На границах дождя и ума


- А с чего вы решили, что это был город Касимов? Это на придорожном столбе что ли было написано? Или, может быть, над воротами горящего города? – полковник Сурненко сидит напротив меня нога на ногу. Он наш «вытрезвитель». Он возвращает всех нас в трезвое состояние из области домыслов. Он задает самые критичные вопросы, - С чего вы решили, что это был тринадцатый век? А не четырнадцатый, например?.. В конце концов, с чего мы все решили, что это была наша история, а не параллельный вариант истории? Я уже рассказывал вам о теории Арнольда Джосефа Тойнби…  Вкратце напомню: у истории есть своего рода узлы, как лимфатические узлы в теле человека, от которых расходятся бесконечные варианты истории. Мы с вами – в одном из вариантов, остальные существуют сейчас же, но не осмелюсь сказать – здесь ли?.. Это очень вкратце… Может быть, что вы не в прошлое улетели, а в параллельный вариант? Может.  Но тогда… - Вадим Виленович что-то бормотнул про себя, явно чем-то в себе смутившись, - тогда ещё сложнее, конечно… Но так же давайте не скидывать со счетов, Георгий, что Касимов, о котором (вы говорите) не слышали, на самом деле вы слышали… Причем, скорее всего слышали! Где-то на уроке, по телевизору, по радио, в газете… Ваша профессия сопряжена с поглощением колоссальных объемов информации. Почему мы скидываем со счетов, что в том особом состоянии не выскочило как-то ассоциативно… память выстрелила… И вы обозначили место как Касимов…
Нас, всех участников тренинга, это, конечно, обезоруживает и даже опустошает. Тут пытаешься вспомнить, с трудом залезаешь и напрягаешься, вспоминая самые малозначительные детали, а …бац, и выглядишь идиотом. Почему-то Кустысев и Самойлов, слушая нас, плакали. Уже два раза.

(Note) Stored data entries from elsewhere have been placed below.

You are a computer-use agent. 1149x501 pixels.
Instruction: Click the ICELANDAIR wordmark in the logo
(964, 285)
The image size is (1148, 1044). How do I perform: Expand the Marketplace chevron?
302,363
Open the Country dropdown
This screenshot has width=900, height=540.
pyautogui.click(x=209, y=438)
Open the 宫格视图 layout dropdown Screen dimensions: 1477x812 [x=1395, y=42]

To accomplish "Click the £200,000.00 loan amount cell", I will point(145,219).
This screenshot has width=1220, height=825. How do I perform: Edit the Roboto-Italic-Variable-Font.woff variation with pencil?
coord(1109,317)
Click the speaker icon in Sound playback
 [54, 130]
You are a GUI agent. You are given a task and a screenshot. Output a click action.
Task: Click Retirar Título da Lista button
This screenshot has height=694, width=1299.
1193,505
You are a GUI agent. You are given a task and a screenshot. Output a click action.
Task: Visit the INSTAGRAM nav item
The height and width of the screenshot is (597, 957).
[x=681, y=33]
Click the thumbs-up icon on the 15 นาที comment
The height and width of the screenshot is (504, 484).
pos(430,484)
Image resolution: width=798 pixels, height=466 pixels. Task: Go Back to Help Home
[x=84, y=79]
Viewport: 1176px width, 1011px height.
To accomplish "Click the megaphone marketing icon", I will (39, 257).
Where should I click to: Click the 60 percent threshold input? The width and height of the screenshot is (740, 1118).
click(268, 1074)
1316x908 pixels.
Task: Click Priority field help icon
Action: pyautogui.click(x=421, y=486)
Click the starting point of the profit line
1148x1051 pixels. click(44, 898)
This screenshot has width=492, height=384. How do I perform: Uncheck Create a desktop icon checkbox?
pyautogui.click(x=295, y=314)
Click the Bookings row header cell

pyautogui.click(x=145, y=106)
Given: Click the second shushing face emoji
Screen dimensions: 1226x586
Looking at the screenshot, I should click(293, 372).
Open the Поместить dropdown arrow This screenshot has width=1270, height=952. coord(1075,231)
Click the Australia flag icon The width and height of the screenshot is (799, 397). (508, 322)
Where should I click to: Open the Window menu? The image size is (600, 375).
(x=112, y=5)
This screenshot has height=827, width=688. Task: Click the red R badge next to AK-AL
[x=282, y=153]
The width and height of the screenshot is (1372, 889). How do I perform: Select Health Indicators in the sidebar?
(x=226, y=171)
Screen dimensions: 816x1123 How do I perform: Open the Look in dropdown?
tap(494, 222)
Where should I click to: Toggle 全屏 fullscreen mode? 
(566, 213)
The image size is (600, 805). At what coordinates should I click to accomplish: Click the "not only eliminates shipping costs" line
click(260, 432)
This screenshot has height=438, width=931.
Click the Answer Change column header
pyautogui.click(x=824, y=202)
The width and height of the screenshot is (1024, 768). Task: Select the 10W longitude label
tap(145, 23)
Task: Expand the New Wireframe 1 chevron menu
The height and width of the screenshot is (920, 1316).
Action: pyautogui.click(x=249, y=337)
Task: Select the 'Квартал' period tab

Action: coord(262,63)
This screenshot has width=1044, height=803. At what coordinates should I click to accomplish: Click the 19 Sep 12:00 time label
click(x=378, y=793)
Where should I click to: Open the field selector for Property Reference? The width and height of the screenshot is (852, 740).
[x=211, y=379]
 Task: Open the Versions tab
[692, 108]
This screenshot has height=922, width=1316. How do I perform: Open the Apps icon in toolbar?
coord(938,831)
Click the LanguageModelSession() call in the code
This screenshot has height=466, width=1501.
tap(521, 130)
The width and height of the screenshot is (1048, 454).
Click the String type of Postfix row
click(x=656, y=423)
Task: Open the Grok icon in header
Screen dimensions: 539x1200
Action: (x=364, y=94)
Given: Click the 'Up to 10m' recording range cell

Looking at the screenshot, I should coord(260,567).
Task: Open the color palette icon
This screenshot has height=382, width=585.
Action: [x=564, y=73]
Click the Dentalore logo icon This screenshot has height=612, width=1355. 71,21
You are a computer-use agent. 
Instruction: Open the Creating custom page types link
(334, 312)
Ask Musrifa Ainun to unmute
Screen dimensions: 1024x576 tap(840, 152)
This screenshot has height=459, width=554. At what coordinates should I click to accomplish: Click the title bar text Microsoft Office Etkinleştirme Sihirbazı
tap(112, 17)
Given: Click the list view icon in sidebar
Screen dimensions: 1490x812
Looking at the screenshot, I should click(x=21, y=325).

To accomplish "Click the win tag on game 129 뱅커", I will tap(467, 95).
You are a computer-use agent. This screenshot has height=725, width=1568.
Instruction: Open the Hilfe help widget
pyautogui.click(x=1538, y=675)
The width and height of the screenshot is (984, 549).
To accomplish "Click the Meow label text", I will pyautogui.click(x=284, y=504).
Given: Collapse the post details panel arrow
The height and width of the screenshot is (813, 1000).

- А у вас, Наташа,.. вчера я тоже слушал внимательно и кое-что записал…, - продолжал Сурненко, -  Есть  как бы не совсем понятные вещи. Их подать слушателям и общественности вообще, конечно, можно, как странности связанные с другой реальностью. Но можно и , как с очень реальным бардаком в науке. Например… Например, как удалось мне выяснить, данных по перелетам гусей на Ямал и Канин Нос нет вообще. Вернее, данные есть, но везде оговаривается приблизительное их число и несколько маршрутов перелетов. Если мы сделаем скидку на недобросовестность научных мужей…А у нас целые НИИ высасывают проблемы и темы из пальца… То загадка отпадает. Даже ошибка вдвое – это так запросто! Здесь нет аномалии, кроме липовой науки и липовых кандидатских, докторских…
Черная цапля, японский журавль и скопа – это посерьезнее. Тут простых объяснений нет. Их появление «ниоткуда» при крайне небольшом вообще  и сосчитанном поголовье в других точках земного шара да ещё и при странном разбросе в более чем на три тысячи километров – это открытый вопрос. 

Да, кстати, тут есть тоже что-то типа «лимфатического узла». Напомню собравшимся о том, что на озерах Южного Урала считают гуся более-менее точно. Наверное, самый точный подсчет в бывшем СССР был именно здесь. Не считают севернее… Где-то в районе Тунгуски по одну сторону Урала и между Кировом и Пермью – по другую сторону гор происходит то самое «сказочное» удвоение клина гусей. Но не может же он лететь с Севера на Север… Он может только  вылетать из другого пространства. Так на родине нашего Кустысева, на реке Вымь, существует предание, байки деревенские, что вот тут – мне даже место показывали - птицы улетают и растворяются в небе.  Как за занавеску улетают. У манси в преданиях такое тоже есть…

Наташе хоть не так грустно. Сурненко, говоря о её находках, начал «за упокой», но закончил «во здравие». А я растеряно буду ночью пить воду, так как чай, кофе и спиртное Полозов у нас отнял. Буду слушать размыслительные утешения Наташи и самого Рустама Георгиевича и молчать, на всякий случай, о том, что в затылке и к правому виску у меня под черепом начинает нагреваться дуга, похожая на забытую там кем-то вторую дужку очков.